## 検討用本文
ASH2020注目テーマ 「治療を変える臨床試験結果」#75血液疾患領域では、既存のパラダイムを大きく変える研究や新規治療法の開発が常に進められている。ここでは、ASH2020で発表された多くの臨床試験の中から、臨床現場に大きな影響を及ぼす可能性のある報告を紹介する。高齢の骨髄異形成症候群(MDS)患者に対する同種造血幹細胞移植による全生存率の向上、再発・難治性多発性骨髄腫(RRMM)に対するダラツムマブの皮下注射とポマリドミド、デキサメタゾン併用による無増悪生存期間(PFS)の延長、ステロイド抵抗性/依存性の慢性移植片対宿主病(GVHD)に対するルキソリチニブの有効性、ルーティンで投与することが多いトラネキサム酸の出血予防効果の検証の4題である。

高齢のMDS患者に対して同種移植は推奨される
HLA8/8一致ドナーがいればOSは良好 A Multi-Center Biologic Assignment Trial Comparing Reduced Intensity Allogeneic Hematopoietic Cell Transplantation to Hypomethylating Therapy or Best Supportive Care in Patients Aged 50-75 with Advanced Myelodysplastic Syndrome: Blood and Marrow Transplant Clinical Trials Network Study 1102 (#75)

Corey Cutler(Division of Stem Cell Transplantation and Cellular Therapy, Dana-Farber Cancer Inst., Boston, MA)

50〜75歳の高リスクの骨髄異形成症候群(MDS)で、強度減弱前処置(RIC)を用いた同種造血幹細胞移植の対象となった患者のうち、HLAアレル8/8適合ドナーがいた患者と、適合ドナーがいなかった患者の3年全生存率(OS)を比較したところ、8/8適合ドナーのいた患者のOSは、そうでない患者の2倍近くに向上したとの臨床試験結果を米国・ダナファーバーがん研究所のCorey Cutler氏が報告した。

## データセット
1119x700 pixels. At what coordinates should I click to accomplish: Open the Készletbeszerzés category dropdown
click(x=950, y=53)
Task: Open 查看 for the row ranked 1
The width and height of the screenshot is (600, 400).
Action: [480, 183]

## 作業内容
- A) 本文の「50〜75歳の高リスクの」で始まる段落を、主な事実を残して箇条書きにまとめてください。
- B) 次の各記述が本文と合っているかを、はい・いいえで答えてください。それぞれ、判断の決め手となる本文の語句をそのまま引用してください。
(i) 紹介されている報告は4題である。
(ii) 8/8適合ドナーのいた患者のOSは、そうでない患者の3倍に向上した。
(iii) ルキソリチニブは、ステロイド抵抗性/依存性の慢性GVHDに対する治療として取り上げられている。
- C) 本文について、次の問いに答えてください。
(i) RRMMに対するダラツムマブは、どの投与方法で用いられたと書かれていますか。
(ii) MDSの臨床試験で対象となった患者の年齢範囲は何歳ですか。
(iii) ルーティンで投与することが多いとされている薬剤は何ですか。
レコードは使わなくてかまいません。

## 解答一覧
- A)
- 対象：50〜75歳の高リスクの骨髄異形成症候群(MDS)で、強度減弱前処置(RIC)を用いた同種造血幹細胞移植の対象となった患者
- 比較：HLAアレル8/8適合ドナーがいた患者と、適合ドナーがいなかった患者の3年全生存率(OS)
- 結果：8/8適合ドナーのいた患者のOSは、そうでない患者の2倍近くに向上
- 報告者：米国・ダナファーバーがん研究所のCorey Cutler氏

- B)
(i) はい：「4題である」
(ii) いいえ：「2倍近くに向上した」
(iii) はい：「ステロイド抵抗性/依存性の慢性移植片対宿主病(GVHD)に対するルキソリチニブの有効性」

- C)
(i) 皮下注射
(ii) 50〜75歳
(iii) トラネキサム酸